■ **EXERCISE REQUIREMENTS**:
Starting at the line with "You are a GUI" and ending at the line with "Image resolution: width=1056", print exactly the lines of the entries below. Pictures do not belong in the copy.

■ **EXTRACTED DATA**:
..............................
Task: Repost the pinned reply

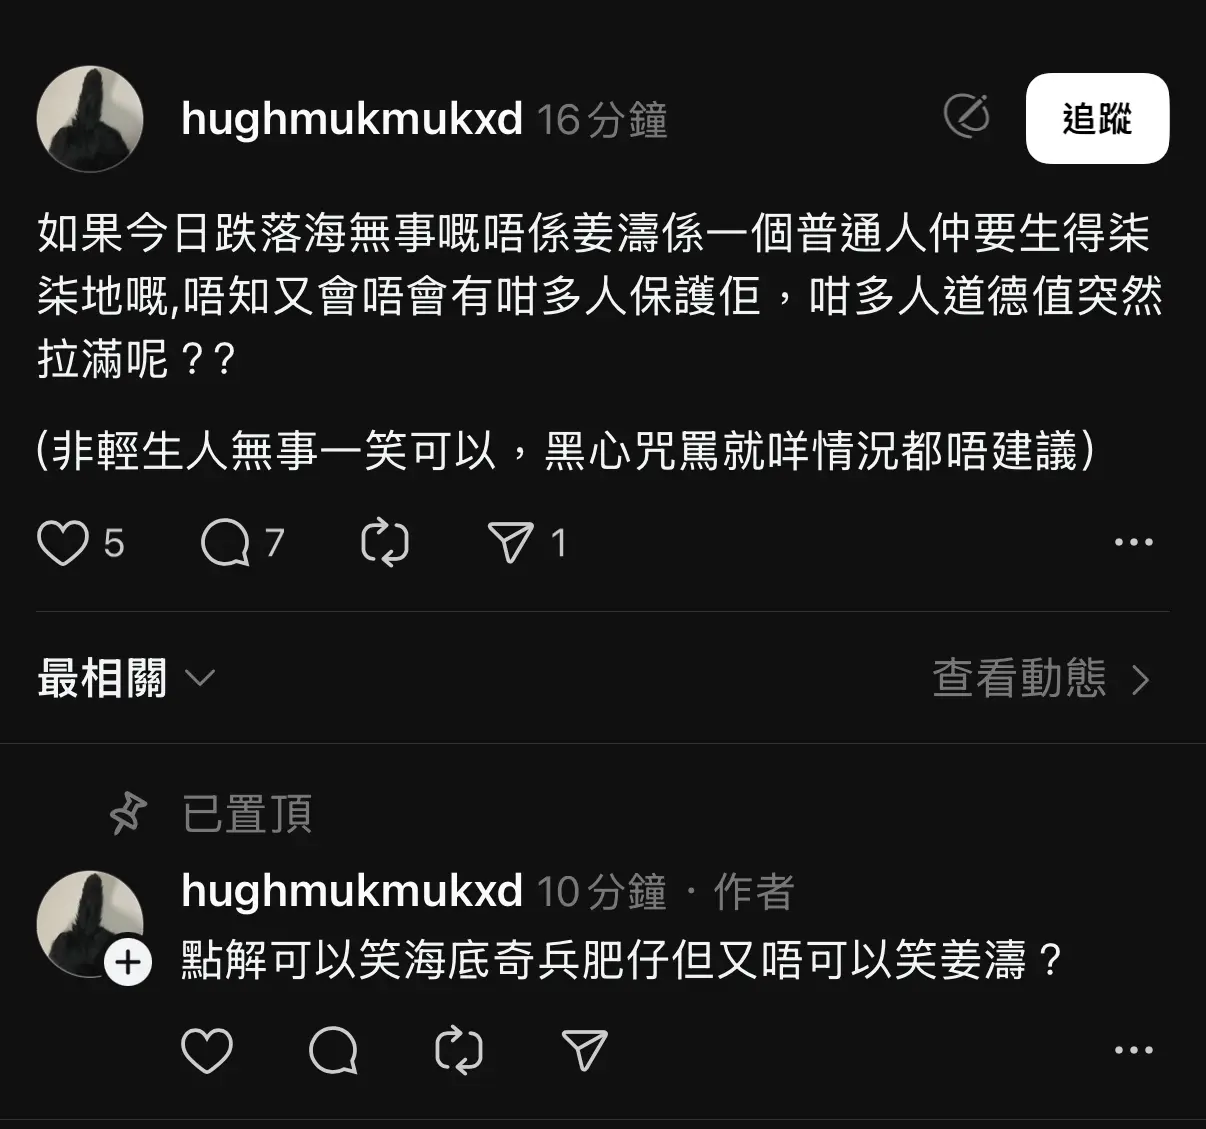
..............................
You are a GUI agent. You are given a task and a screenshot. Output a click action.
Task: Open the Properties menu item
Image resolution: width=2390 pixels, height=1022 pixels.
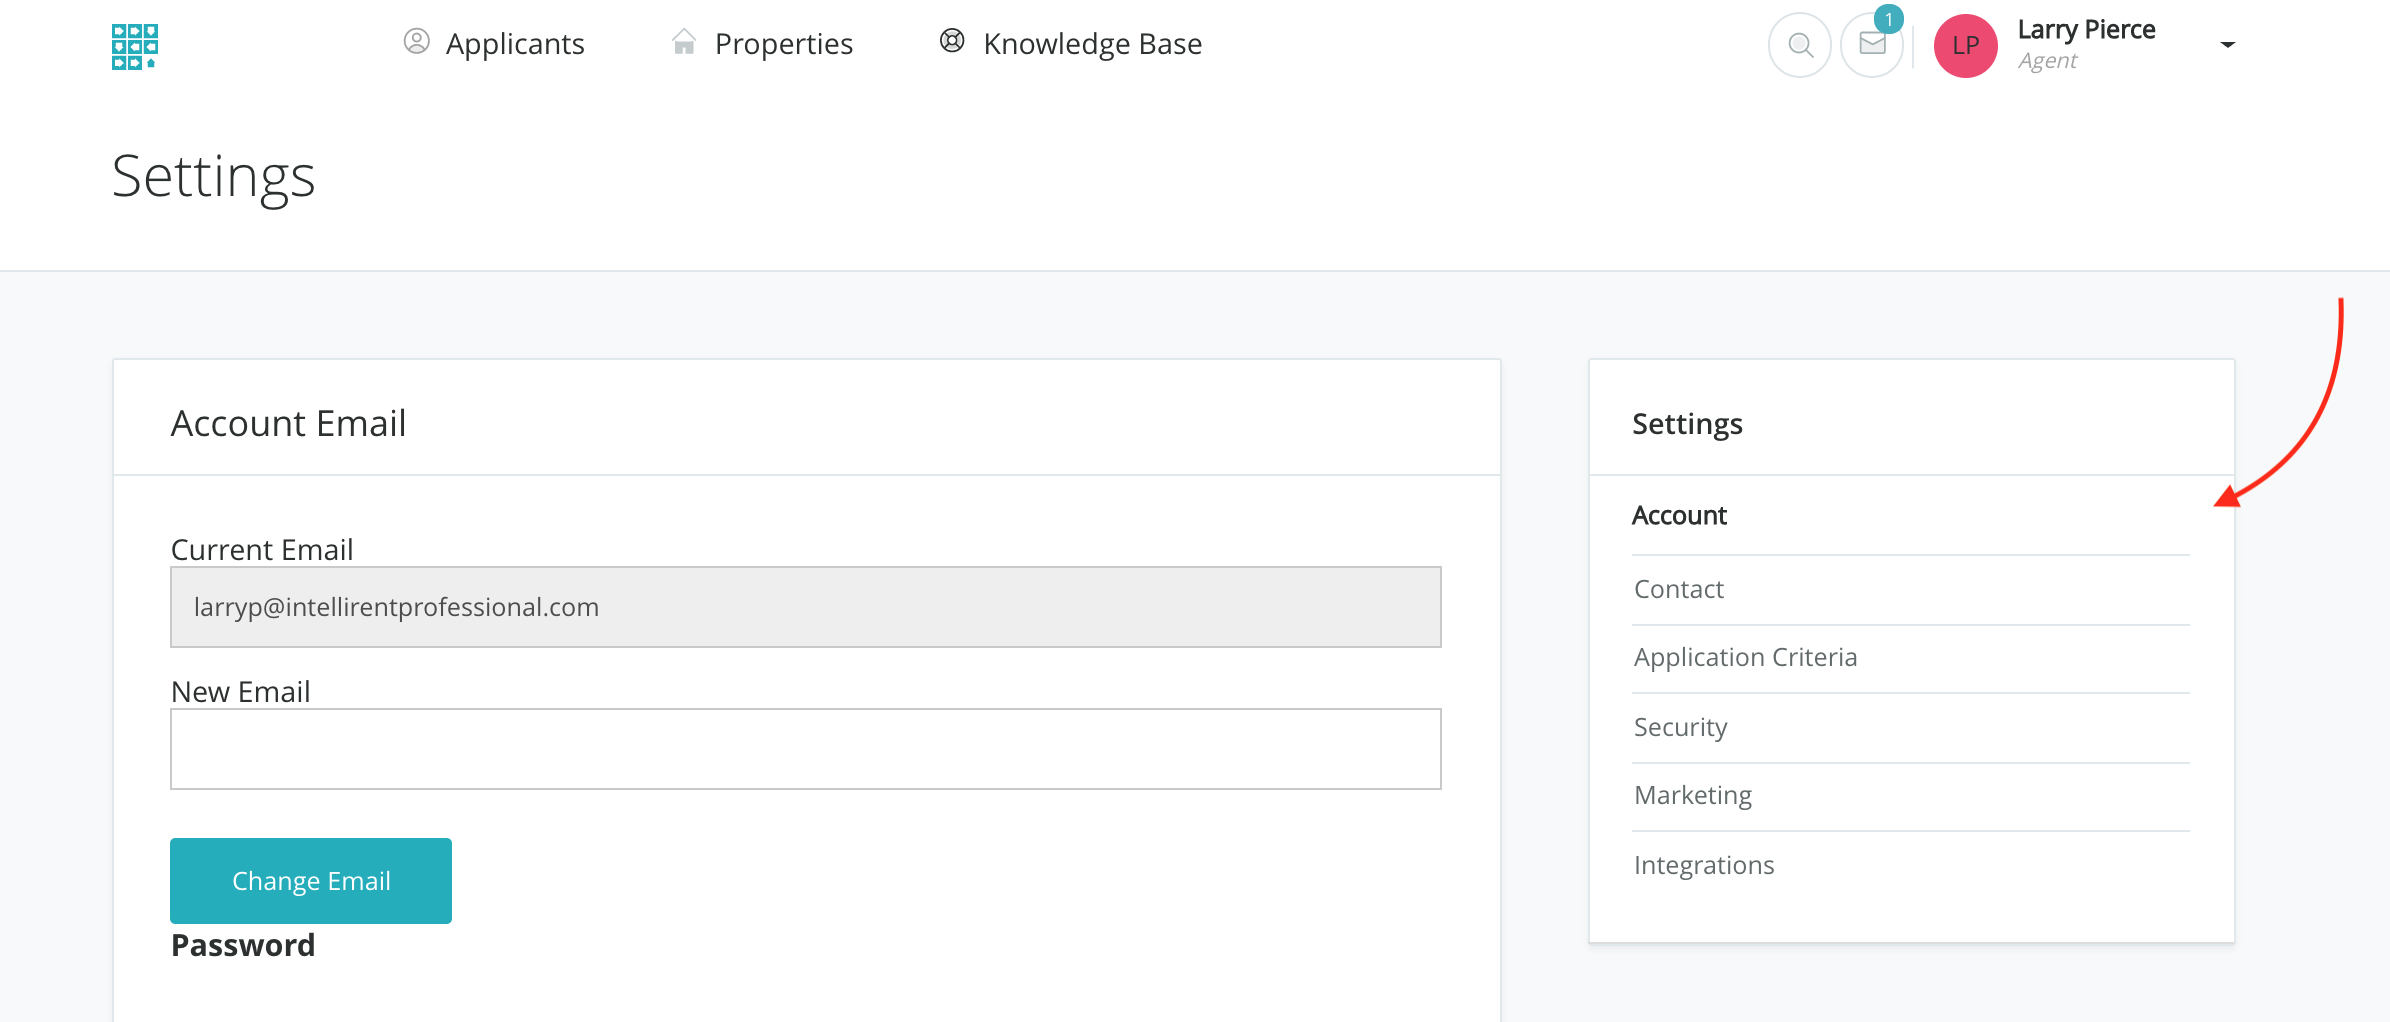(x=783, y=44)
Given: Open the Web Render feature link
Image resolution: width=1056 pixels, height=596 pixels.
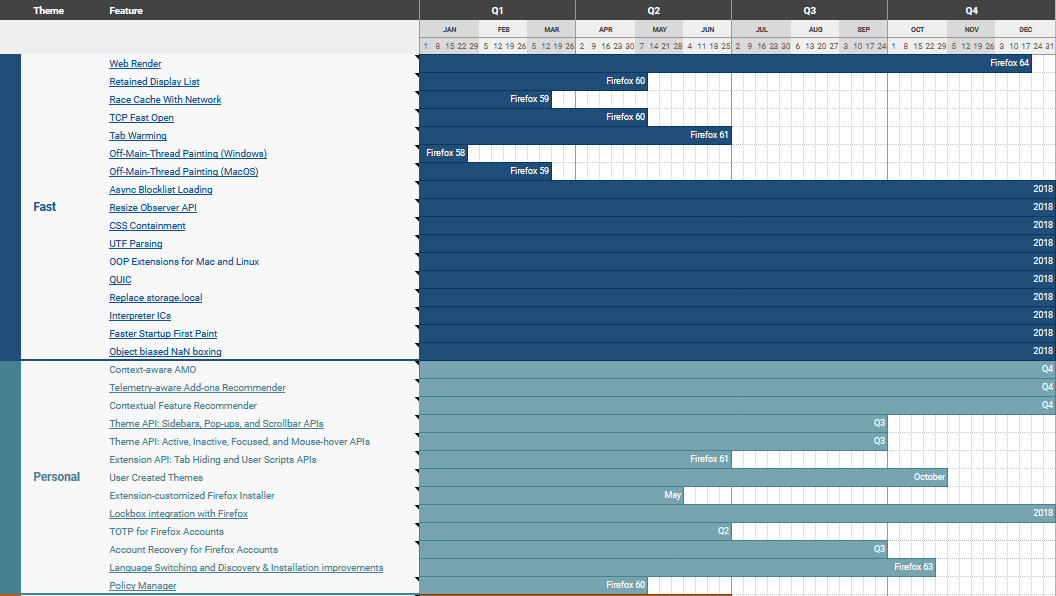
..............................
■ **ANSWER**:
You are a GUI agent. You are given a task and a screenshot. Output a click action.
Task: Open the Properties menu item
Image resolution: width=2390 pixels, height=1022 pixels.
(x=783, y=44)
Given: Open the Web Render feature link
Image resolution: width=1056 pixels, height=596 pixels.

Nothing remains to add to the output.